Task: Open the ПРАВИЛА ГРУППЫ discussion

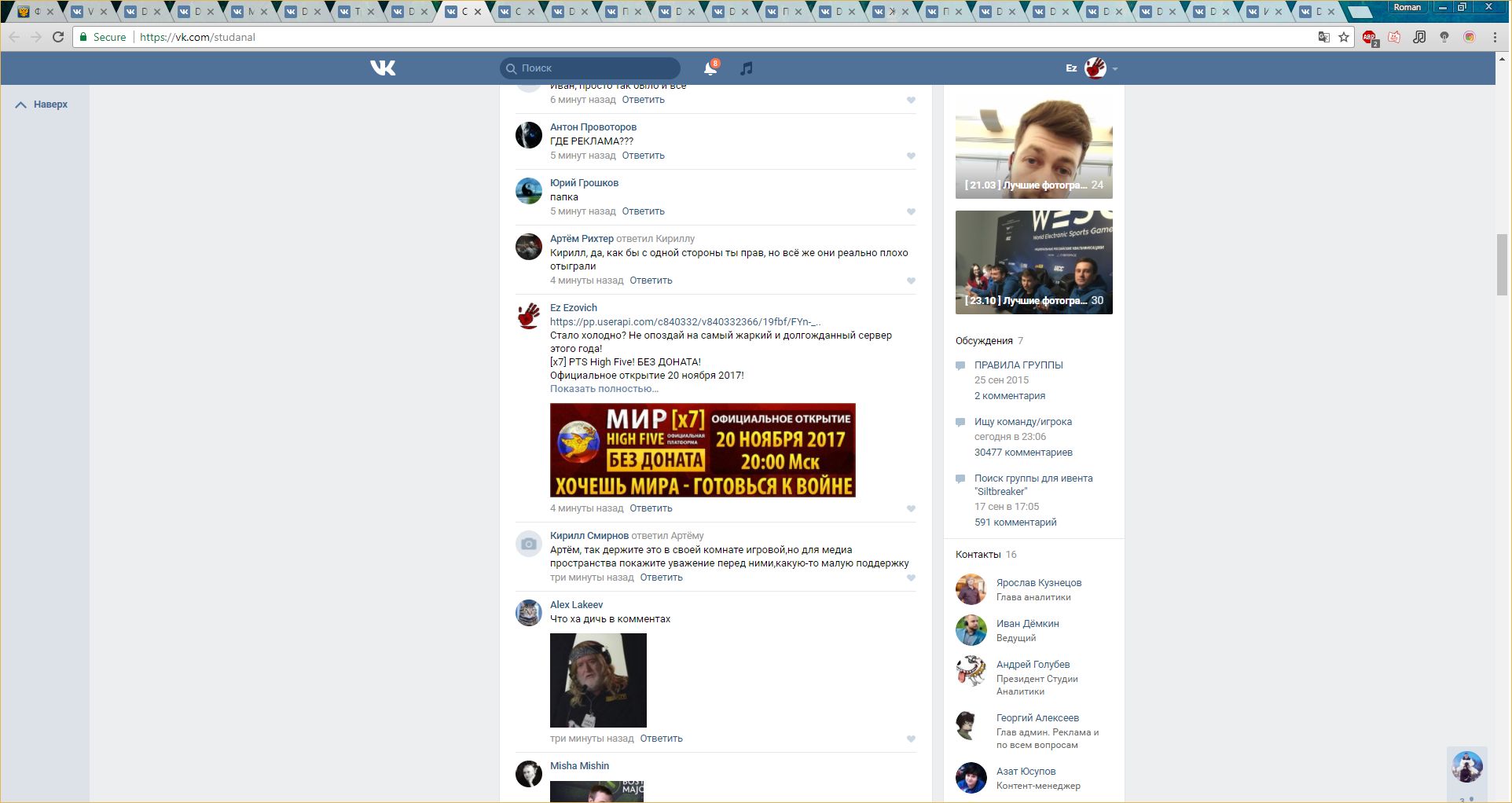Action: pos(1018,365)
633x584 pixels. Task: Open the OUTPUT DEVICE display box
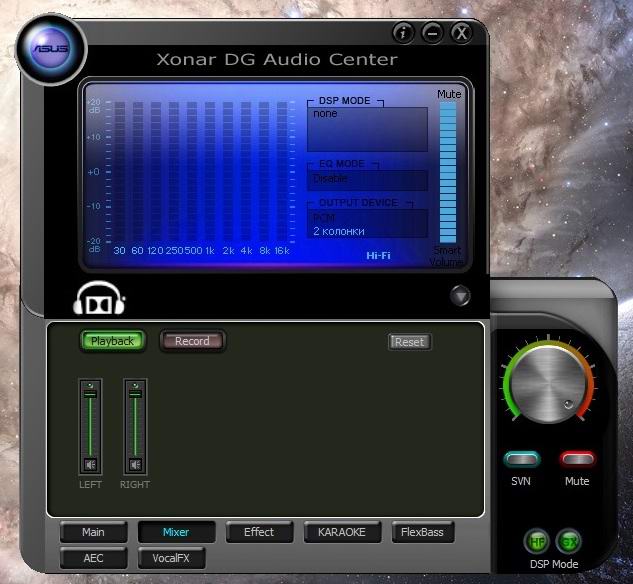coord(367,223)
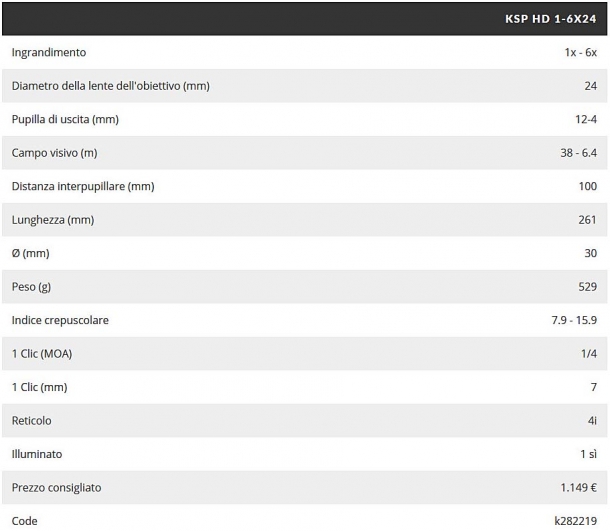Screen dimensions: 610x531
Task: Select the Ø (mm) diameter label
Action: point(30,253)
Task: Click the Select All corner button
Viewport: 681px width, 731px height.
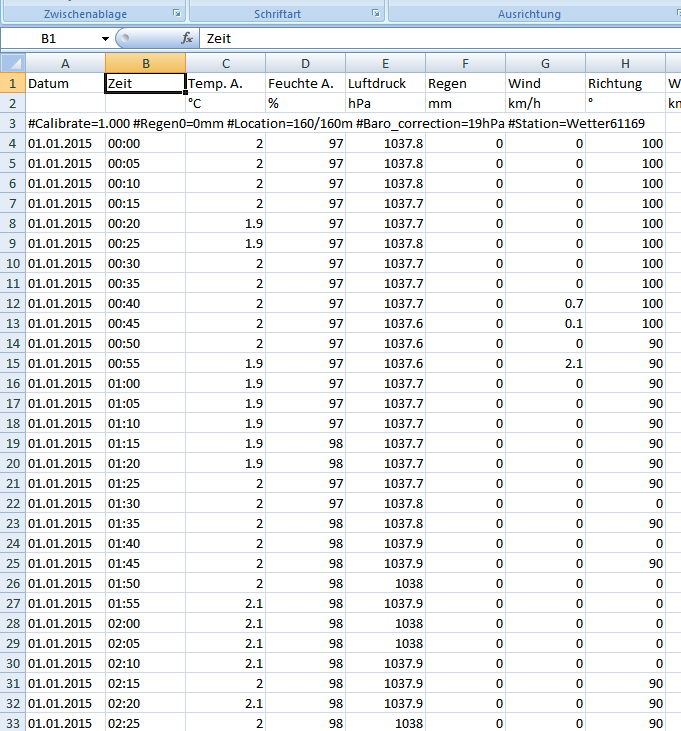Action: point(12,63)
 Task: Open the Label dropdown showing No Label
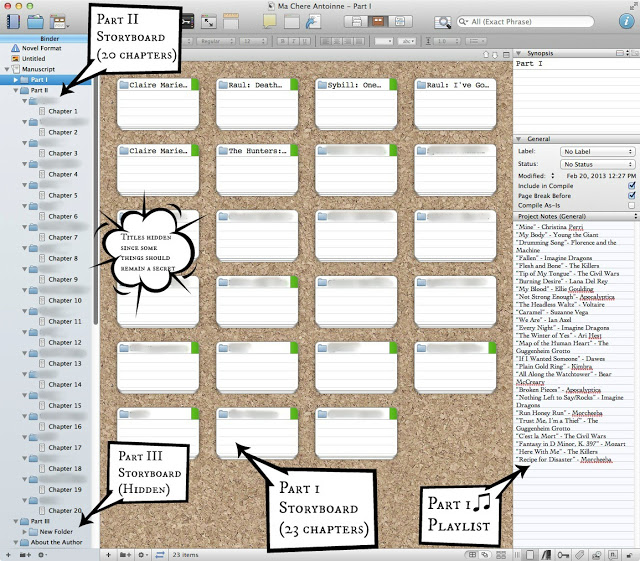point(597,151)
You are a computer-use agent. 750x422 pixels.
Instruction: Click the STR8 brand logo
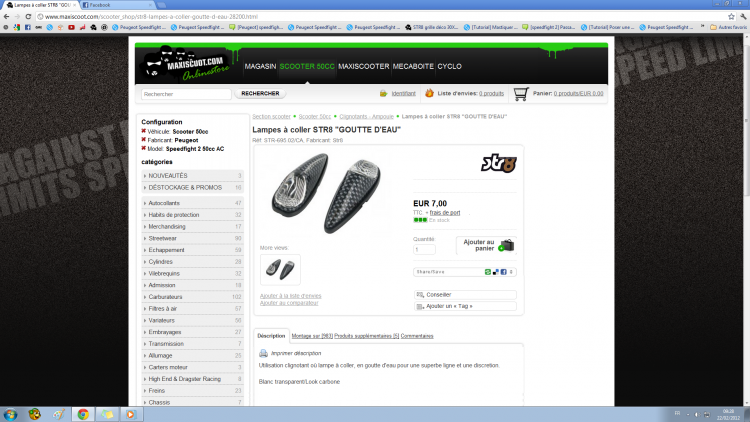pyautogui.click(x=497, y=161)
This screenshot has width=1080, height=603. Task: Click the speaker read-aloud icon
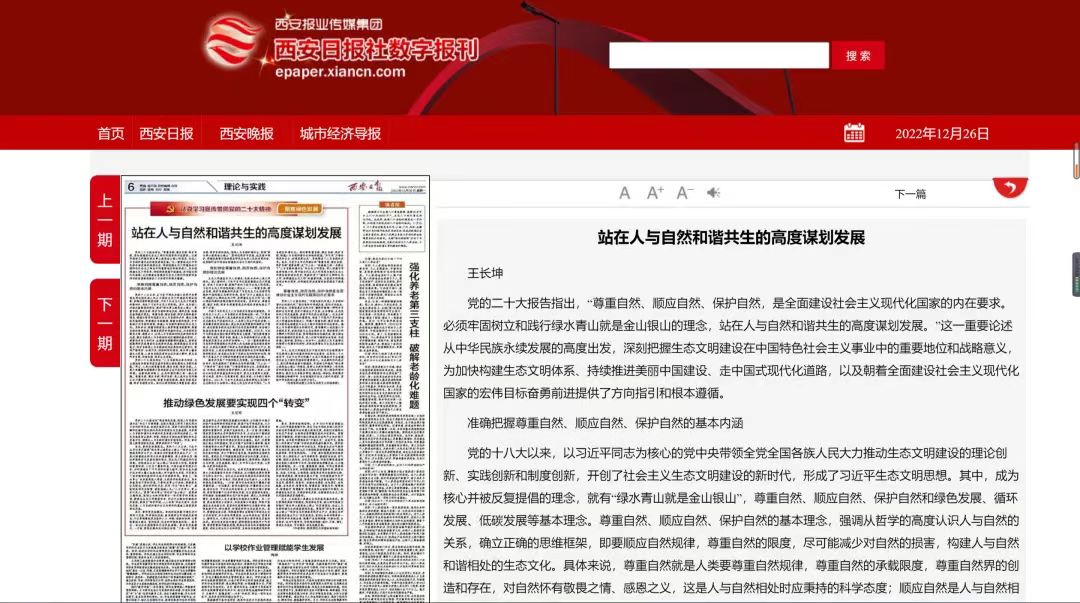pyautogui.click(x=714, y=193)
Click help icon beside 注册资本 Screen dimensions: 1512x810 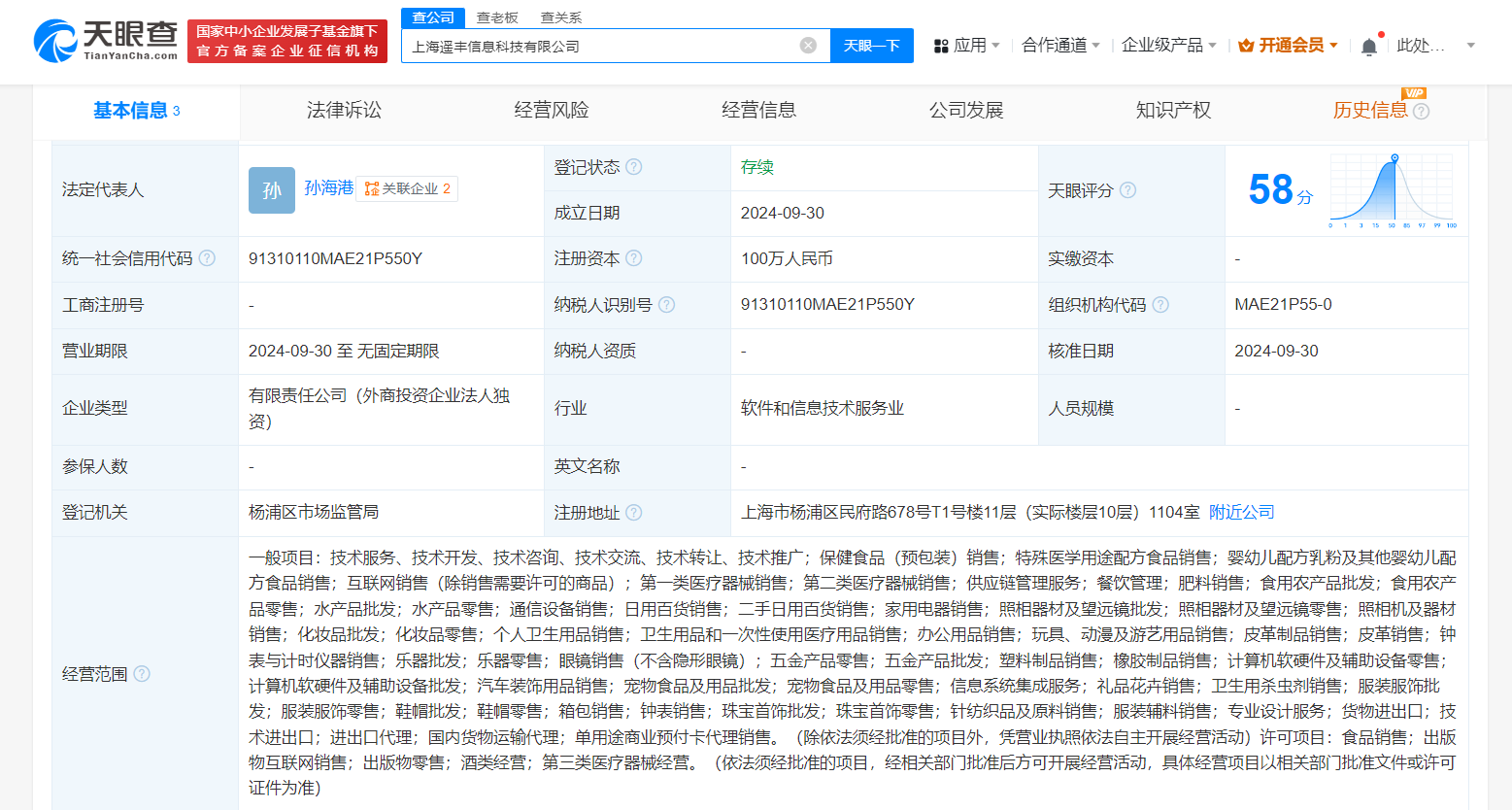pos(634,258)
####
__TRY IT__. From the opening line of the entries above to the line that holds "Task: Click the Select All corner button", inclusive, reproduce each line exactly and omit any picture.

__ANSWER SECTION__.
Task: Open the ПРАВИЛА ГРУППЫ discussion

Action: pos(1018,365)
633x584 pixels. Task: Open the OUTPUT DEVICE display box
coord(367,223)
Screen dimensions: 610x531
Task: Select the Ø (mm) diameter label
Action: point(30,253)
Task: Click the Select All corner button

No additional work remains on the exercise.